Item coordinate data:

□ □ □ □

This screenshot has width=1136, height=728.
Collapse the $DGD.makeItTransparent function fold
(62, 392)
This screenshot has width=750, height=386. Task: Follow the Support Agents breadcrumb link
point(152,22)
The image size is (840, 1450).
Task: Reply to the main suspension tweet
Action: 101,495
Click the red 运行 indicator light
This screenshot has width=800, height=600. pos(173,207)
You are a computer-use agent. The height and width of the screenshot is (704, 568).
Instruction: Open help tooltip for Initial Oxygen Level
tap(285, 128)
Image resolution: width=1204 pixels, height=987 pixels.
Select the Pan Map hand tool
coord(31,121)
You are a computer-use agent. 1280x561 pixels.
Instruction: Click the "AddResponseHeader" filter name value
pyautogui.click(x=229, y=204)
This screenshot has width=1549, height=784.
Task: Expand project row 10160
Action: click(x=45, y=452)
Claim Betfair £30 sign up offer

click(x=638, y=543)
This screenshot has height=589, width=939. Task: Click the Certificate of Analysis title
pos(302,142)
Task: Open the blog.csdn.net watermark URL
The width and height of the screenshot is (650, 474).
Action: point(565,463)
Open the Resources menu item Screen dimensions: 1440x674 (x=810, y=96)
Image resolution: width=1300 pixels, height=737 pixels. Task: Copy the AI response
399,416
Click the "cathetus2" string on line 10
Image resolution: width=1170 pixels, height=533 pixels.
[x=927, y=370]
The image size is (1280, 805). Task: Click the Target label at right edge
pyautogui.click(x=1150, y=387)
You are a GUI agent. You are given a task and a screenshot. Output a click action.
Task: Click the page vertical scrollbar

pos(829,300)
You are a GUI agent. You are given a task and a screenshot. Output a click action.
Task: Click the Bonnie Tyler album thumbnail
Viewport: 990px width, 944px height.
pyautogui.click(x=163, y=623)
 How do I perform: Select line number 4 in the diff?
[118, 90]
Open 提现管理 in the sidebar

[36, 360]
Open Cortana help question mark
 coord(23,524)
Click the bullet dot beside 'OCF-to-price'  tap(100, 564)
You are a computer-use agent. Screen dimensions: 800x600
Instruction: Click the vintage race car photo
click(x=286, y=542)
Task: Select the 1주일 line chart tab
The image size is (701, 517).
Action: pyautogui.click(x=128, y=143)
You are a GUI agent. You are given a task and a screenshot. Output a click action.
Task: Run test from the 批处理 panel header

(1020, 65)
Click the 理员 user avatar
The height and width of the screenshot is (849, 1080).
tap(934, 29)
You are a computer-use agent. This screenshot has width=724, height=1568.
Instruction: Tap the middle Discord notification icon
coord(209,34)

□ □ □ □

> _Exercise description_: Reproduce every line of the item coordinate data above without any change.

> _The reply_:
This screenshot has width=1136, height=728.
Collapse the $DGD.makeItTransparent function fold
(62, 392)
This screenshot has width=750, height=386. Task: Follow the Support Agents breadcrumb link
point(152,22)
The image size is (840, 1450).
Task: Reply to the main suspension tweet
Action: 101,495
Click the red 运行 indicator light
This screenshot has width=800, height=600. pos(173,207)
You are a computer-use agent. The height and width of the screenshot is (704, 568).
Instruction: Open help tooltip for Initial Oxygen Level
tap(285, 128)
Image resolution: width=1204 pixels, height=987 pixels.
Select the Pan Map hand tool
coord(31,121)
You are a computer-use agent. 1280x561 pixels.
Instruction: Click the "AddResponseHeader" filter name value
pyautogui.click(x=229, y=204)
This screenshot has width=1549, height=784.
Task: Expand project row 10160
Action: click(x=45, y=452)
Claim Betfair £30 sign up offer

click(x=638, y=543)
This screenshot has height=589, width=939. Task: Click the Certificate of Analysis title
pos(302,142)
Task: Open the blog.csdn.net watermark URL
The width and height of the screenshot is (650, 474).
Action: point(565,463)
Open the Resources menu item Screen dimensions: 1440x674 (x=810, y=96)
Image resolution: width=1300 pixels, height=737 pixels. Task: Copy the AI response
399,416
Click the "cathetus2" string on line 10
Image resolution: width=1170 pixels, height=533 pixels.
[x=927, y=370]
The image size is (1280, 805). Task: Click the Target label at right edge
pyautogui.click(x=1150, y=387)
You are a GUI agent. You are given a task and a screenshot. Output a click action.
Task: Click the page vertical scrollbar

pos(829,300)
You are a GUI agent. You are given a task and a screenshot. Output a click action.
Task: Click the Bonnie Tyler album thumbnail
Viewport: 990px width, 944px height.
pyautogui.click(x=163, y=623)
 How do I perform: Select line number 4 in the diff?
[118, 90]
Open 提现管理 in the sidebar

[36, 360]
Open Cortana help question mark
 coord(23,524)
Click the bullet dot beside 'OCF-to-price'  tap(100, 564)
You are a computer-use agent. Screen dimensions: 800x600
Instruction: Click the vintage race car photo
click(x=286, y=542)
Task: Select the 1주일 line chart tab
The image size is (701, 517).
Action: pyautogui.click(x=128, y=143)
You are a GUI agent. You are given a task and a screenshot. Output a click action.
Task: Run test from the 批处理 panel header

(1020, 65)
Click the 理员 user avatar
The height and width of the screenshot is (849, 1080).
tap(934, 29)
You are a computer-use agent. This screenshot has width=724, height=1568.
Instruction: Tap the middle Discord notification icon
coord(209,34)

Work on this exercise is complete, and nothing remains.